**Exercise aim**
Each line below is to be copied exactly; images do not go into the copy.

**Given records**
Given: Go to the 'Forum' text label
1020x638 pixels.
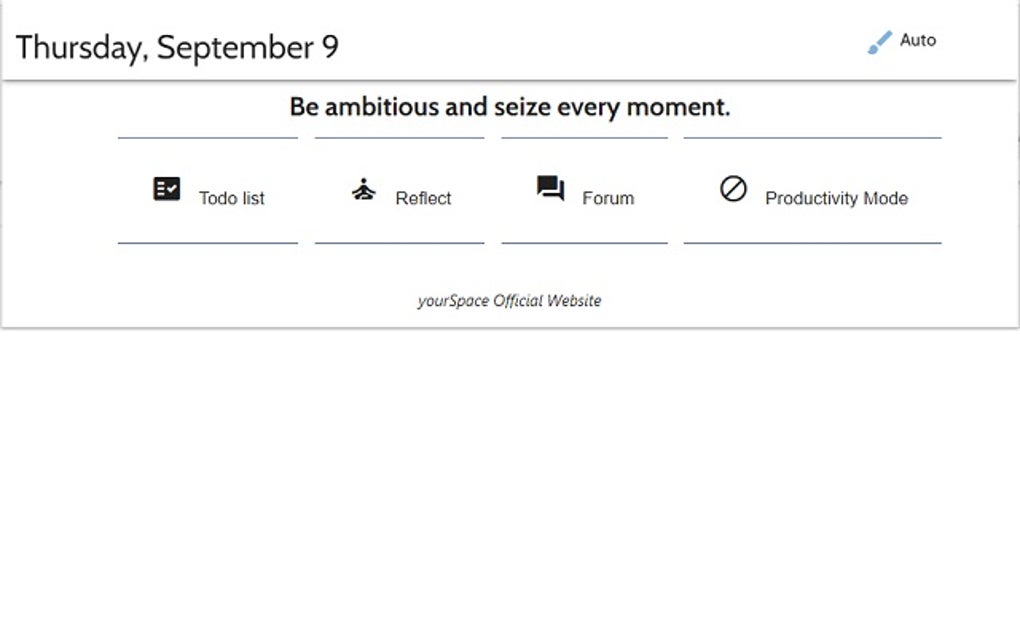Looking at the screenshot, I should (608, 198).
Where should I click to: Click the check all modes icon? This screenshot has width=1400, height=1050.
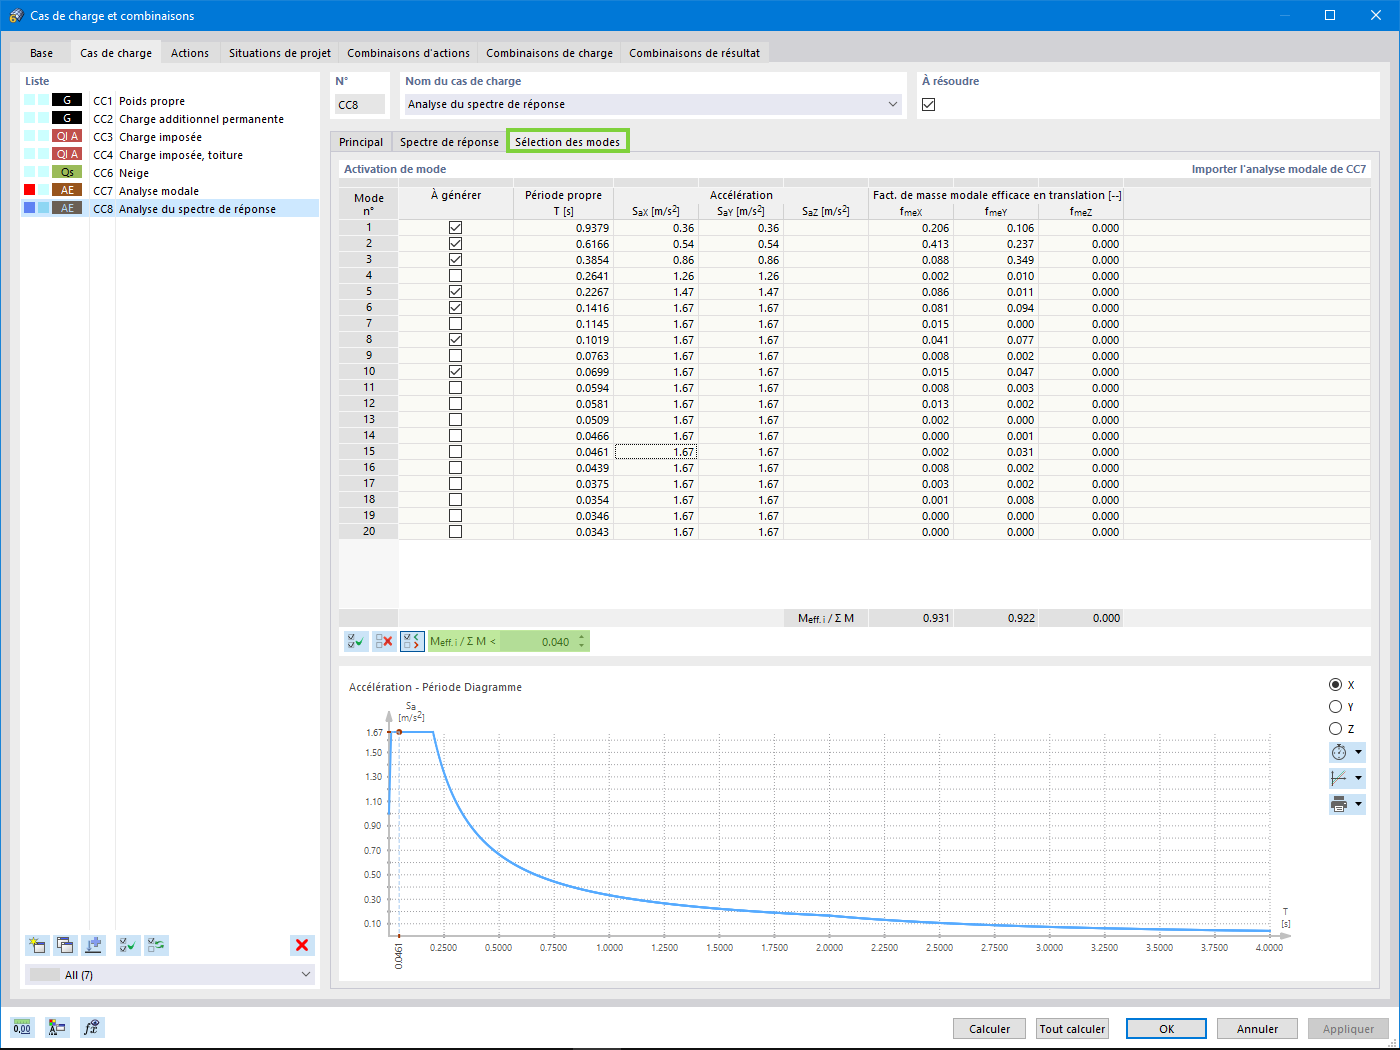pos(356,642)
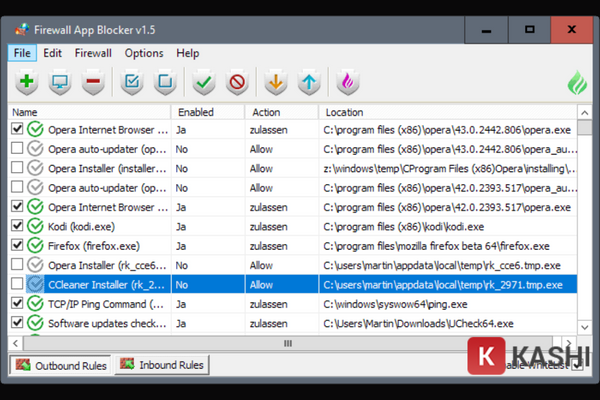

**Solution to this exercise**
Given: Go to the 'Forum' text label
1020x638 pixels.
Looking at the screenshot, I should (608, 198).
Where should I click to: Click the check all modes icon? This screenshot has width=1400, height=1050.
pos(356,642)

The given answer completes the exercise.